The most important finding of the study is that we saw responses across all different patient subgroups. We saw responses in patients who were PD-L1 positive or PD-L1 negative. We saw responses in patients who were platinum-sensitive, platinum-resistant, and platinum-refractory. We saw responses in patients who were BRCA-mutated and not, homologous recombination deficient positive or negative, or had previously received bevacizumab or not. Activity was consistent across different subtypes of patients.
What stands out is the ORR that we saw in patients with BRCA wild-type and HRD-negative tumors. There, the response rate was 24% in the BRCA wild-type population, and 27% in the HRD-negative population. To put this into perspective, we have to think about how this is a population that is very resistant to chemotherapy, where PARP inhibitors alone have low efficacy. With the addition of immunotherapy, we were able to obtain an ORR in the range of 24% to 27%, which is essentially the FDA-approved PARP inhibitor efficacy that we have seen in BRCA-mutated platinum-resistant ovarian cancer.
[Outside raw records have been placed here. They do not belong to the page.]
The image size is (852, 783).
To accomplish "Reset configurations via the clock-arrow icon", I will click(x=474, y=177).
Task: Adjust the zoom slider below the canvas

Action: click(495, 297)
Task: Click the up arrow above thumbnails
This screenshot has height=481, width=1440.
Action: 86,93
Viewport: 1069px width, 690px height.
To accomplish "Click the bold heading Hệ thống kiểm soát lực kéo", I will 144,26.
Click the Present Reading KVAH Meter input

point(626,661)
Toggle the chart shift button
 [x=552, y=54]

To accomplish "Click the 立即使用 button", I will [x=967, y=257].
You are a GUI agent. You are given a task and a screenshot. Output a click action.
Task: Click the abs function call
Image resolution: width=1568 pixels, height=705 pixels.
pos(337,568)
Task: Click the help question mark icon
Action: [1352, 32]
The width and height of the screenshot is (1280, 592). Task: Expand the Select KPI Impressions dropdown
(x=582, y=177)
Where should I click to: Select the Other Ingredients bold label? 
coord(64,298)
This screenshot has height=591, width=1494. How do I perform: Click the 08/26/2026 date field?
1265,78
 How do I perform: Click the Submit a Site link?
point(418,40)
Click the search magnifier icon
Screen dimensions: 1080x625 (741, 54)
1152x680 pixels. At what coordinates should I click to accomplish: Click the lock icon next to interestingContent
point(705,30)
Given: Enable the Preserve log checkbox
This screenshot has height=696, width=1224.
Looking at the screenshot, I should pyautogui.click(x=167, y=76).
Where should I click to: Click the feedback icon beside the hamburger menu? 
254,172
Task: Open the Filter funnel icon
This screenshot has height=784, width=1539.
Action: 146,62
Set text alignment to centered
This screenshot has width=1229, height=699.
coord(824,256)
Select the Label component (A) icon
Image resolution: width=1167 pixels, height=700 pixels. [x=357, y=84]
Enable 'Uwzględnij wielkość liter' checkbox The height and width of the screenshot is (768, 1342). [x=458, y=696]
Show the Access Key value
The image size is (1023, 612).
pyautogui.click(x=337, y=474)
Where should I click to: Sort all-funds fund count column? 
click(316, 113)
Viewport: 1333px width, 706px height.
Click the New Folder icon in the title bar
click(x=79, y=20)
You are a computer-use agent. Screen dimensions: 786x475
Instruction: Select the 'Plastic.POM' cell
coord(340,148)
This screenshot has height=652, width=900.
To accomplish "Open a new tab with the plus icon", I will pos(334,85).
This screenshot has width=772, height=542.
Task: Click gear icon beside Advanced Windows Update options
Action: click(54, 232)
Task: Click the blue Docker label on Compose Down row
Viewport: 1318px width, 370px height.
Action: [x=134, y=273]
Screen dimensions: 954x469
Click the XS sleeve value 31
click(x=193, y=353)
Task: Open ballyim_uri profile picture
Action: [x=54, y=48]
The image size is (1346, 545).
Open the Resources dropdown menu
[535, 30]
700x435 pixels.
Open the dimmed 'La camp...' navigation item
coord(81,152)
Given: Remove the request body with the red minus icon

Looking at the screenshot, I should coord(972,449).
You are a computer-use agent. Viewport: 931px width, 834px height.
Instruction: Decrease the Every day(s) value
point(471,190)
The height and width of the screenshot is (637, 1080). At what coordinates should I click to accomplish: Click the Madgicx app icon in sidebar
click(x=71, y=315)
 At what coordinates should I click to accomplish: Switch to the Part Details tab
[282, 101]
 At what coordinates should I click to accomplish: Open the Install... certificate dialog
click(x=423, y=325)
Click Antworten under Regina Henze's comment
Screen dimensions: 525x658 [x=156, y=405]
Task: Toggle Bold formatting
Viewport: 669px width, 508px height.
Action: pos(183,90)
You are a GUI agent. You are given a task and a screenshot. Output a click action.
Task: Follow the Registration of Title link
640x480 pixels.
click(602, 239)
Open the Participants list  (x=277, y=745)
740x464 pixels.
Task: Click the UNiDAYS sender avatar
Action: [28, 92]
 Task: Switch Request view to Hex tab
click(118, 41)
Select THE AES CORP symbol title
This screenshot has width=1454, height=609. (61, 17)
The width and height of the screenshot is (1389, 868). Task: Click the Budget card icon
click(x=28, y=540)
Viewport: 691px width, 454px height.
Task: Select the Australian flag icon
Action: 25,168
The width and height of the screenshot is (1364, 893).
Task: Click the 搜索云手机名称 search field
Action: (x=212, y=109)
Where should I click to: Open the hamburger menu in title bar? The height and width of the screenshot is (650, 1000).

We are very excited about the efficacy of this combination in the BRCA wild-type and HRD-negative patient population. Furthermore, among patients who were platinum-refractory, we saw an ORR of 23% in the BRCA wild-type and 25% in the HRD-negative population, which is a very important finding because this is a very resistant patient population with PARP inhibitor monotherapy.
The DoR that we saw in the study was 9.3 months, which compares very well with the DoR with PARP inhibitors in BRCA-mutated platinum-resistant disease within their FDA-approved indication.
Overall, we showed that the combination of a PARP inhibitor and a PD-1 inhibitor can achieve responses that we have seen with PARP inhibitor monotherapy in BRCA-mutated patients. In a way, we are now able to expand the use of PARP inhibitors in difficult-to-treat populations where PARP inhibitor therapy has limited efficacy.Although immunotherapy has shown excellent responses in a number of tumor types, the responses that we have seen in ovarian cancer have unfortunately been modest. The priority right now for gynecologic and ovarian cancer research is to improve the response rate of immunotherapy in this disease. There are a number of approaches that have been tried, such as the addition of antiangiogenic therapy, chemotherapy, and targeted therapies to immunotherapy. We are very excited about the addition of PARP inhibitors to immunotherapy, and there is a good preclinical rationale.
The next step following these findings is to move to a larger single-arm study of this combination, with the possibility of a registration trial through the FDA. As a reminder, PARP inhibitors were originally approved by the FDA based on ORR and DoR.
Based on what we have so far, we will move on to a large, single-arm study of niraparib with a PD-1 inhibitor called TSR-042, specifically focusing on populations like BRCA wild-type, platinum-resistant, and platinum-refractory tumors, regardless of BRCA mutation status. The goal is to achieve an ORR and DoR that are comparable, if not better, than the ORR and DoR of PARP inhibitor therapy in BRCA-mutated platinum-resistant disease.
Konstantinopoulos PA, Waggoner SE, Vidal GA, et al. TOPACIO/KEYNOTE-162 (NCT02657889): a phase 1/2 study of niraparib + pembrolizumab in patients (pts) with advanced triple-negative breast cancer or recurrent ovarian cancer (ROC)—results from ROC cohort. J Clin Oncol. 2018;36(suppl; abstr 106).